The state-run Animal and Plant Quarantine Agency has begun a video abstract service to promote its research output, with top articles already promoted via the new service.
According to the agency, an affiliate of the Ministry of Agriculture, Food and Rural Affairs, the APQA library has also made a section for the video abstract on its website.
It expects that the research output of APQA will spread to research institutes in other countries, opening doors for more research collaboration opportunities.
The first article to get a video abstract was “A novel chimeric vaccine candidate for porcine reproductive and respiratory syndrome virus (PRRSV) I and II elicits neutralizing antibodies against both types. Journal of General Virology. 2023; 104(8)” by Cha Sang-Ho and eight other researchers.
The Journal of General Virology (Microbiology Society) has been publishing peer-reviewed research for more than 50 years. The journal is indexed to SCIE and its JCR Impact Factor was 3.6 in 2023.

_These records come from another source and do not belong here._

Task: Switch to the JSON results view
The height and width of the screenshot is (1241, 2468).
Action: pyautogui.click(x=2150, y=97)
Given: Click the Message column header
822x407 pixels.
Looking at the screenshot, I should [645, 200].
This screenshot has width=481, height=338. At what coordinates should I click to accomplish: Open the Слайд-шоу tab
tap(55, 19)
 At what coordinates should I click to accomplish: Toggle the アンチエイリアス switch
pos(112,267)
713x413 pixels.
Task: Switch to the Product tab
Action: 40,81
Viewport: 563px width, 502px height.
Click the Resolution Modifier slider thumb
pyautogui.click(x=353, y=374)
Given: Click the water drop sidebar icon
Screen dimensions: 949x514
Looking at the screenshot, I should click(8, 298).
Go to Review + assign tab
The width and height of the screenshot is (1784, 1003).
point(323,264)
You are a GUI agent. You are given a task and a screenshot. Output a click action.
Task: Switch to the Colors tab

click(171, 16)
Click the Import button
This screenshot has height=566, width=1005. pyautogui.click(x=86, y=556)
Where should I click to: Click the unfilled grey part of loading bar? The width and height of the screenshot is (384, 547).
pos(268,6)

Porcine reproductive and respiratory syndrome is a devastating disease to the pig farming industry. Infected pigs suffer from stillbirth and miscarriages, and wasting disease in growing pigs.
It is estimated to cause losses of more than $200 million and $664 million to the farming industries of South Korea and the United States, respectively.
The virus is divided into two genotypes -- PRRSV type 1 (European type) and PRRSV type 2 (North American type) -- with a low antigenic relatedness between them. Thus, the vaccines against PRRSVs -- made with live attenuated viruses -- have been produced with PRRSV reference viruses of both type 1 and type 2.
Generally, live attenuated vaccine is made with a virus, which loses its virulence after long-term cell culture.
However, the vaccine has a risk of recovering its virulence back while farms vaccinate with the live vaccine. That is why the live vaccine is not widely used.
This study successfully constructed a vaccine candidate virus by using genetic recombination to combine viral genomic regions of PRRSV type 1 and type 2.
This recombinant virus, developed in the study, had genomic and antigenic features of type 1 as well as type 2, and pigs vaccinated with the virus produced neutralizing antibodies against both types.
This vaccine is differentiated from the current commercialized vaccine in several ways.
First, the novel vaccine can protect pigs from disease caused by two different types, while the current vaccine is effective only against type 1 or type 2, depending on the type of vaccine strains used. Secondly, the technology demonstrated in the study shows that new vaccine candidates can be synthesized at super-fast rates to deal with the emergence of new mutations.
The virulence of PRRSV can also coordinated to be hardly converted into originally virulent strains.
The vaccine candidate should be highly efficient, particularly in areas where PRRSV type 1 or type 2 viruses are endemic, for the prevention of pigs from being infected.
APQA is planning to introduce more of its top research articles via video abstracts in the coming months.